Clinico-hematological profile of hereditary spherocytosis: experience from a tertiary care center in North India

Abstract

Hereditary spherocytosis (HS) is an inherited membranopathy characterized by phenotypic and genotypic heterogeneity. This study describes the clinico-hematological profile of 70 HS patients diagnosed at a tertiary care center in North India over a period of five years. Patients commonly presented with intermittent jaundice (82·9%), pallor (80%) and dark colored urine (11·4%). The common signs were splenomegaly (92·9%), hepatomegaly (50%), cholelithiasis or choledocholithiasis (36·8%) and hemolytic facies (10%). Family history was contributory in 28·6% patients. Blood transfusion (BT) requirement was present in 35·7% patients.

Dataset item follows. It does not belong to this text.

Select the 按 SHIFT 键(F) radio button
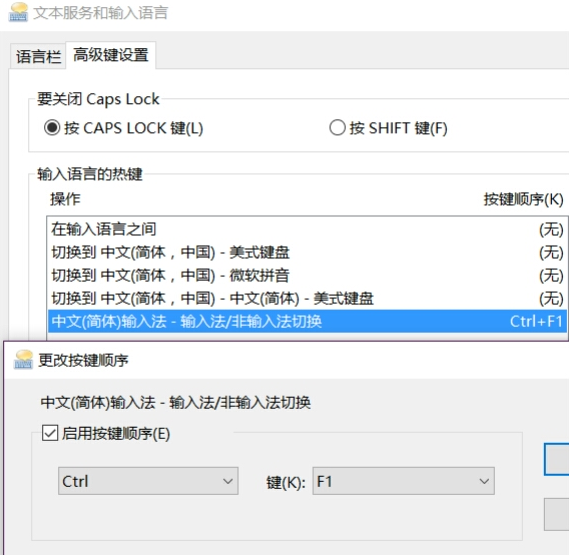Viewport: 569px width, 555px height. (x=337, y=128)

Unconjugated and conjugated hyperbilirubinemia was seen in 89·1 and 10·9% patients respectively. At presentation, the hemoglobin ranged from 3–14 g/dl with a mean of 9·37 g/dl (SD2·43). Spherocytes were seen in 88·6% and incubated Osmotic fragility test (OFT) was positive in 88·2% patients. The Eosin-5-maleimide (EMA) flow cytometric test was done in 28 patients. Mean fluorescence intensiy (MFI) for normal subjects was 11861·5 (SD-883·51) and for confirmed HS patients was 7949·3 (SD1304·1). Taking the MFI range of 5341·1–10 557·5 for HS, eight cases of suspected HS/undiagnosed hemolytic anemia with a negative (n=5) or equivocal (n=3) incubated OFT were diagnosed as HS. An increase in HbF level was seen in 10 cases ranging from 2·1 to 17·7% with a mean of 5·66%, three of these had associated β thalassaemia trait. Twelve patients (17%) underwent splenectomy and 91% of them did not require any BT post-splenectomy. Among the patients treated conservatively 49% had persisting pallor and 16·3% had transfusion requirement.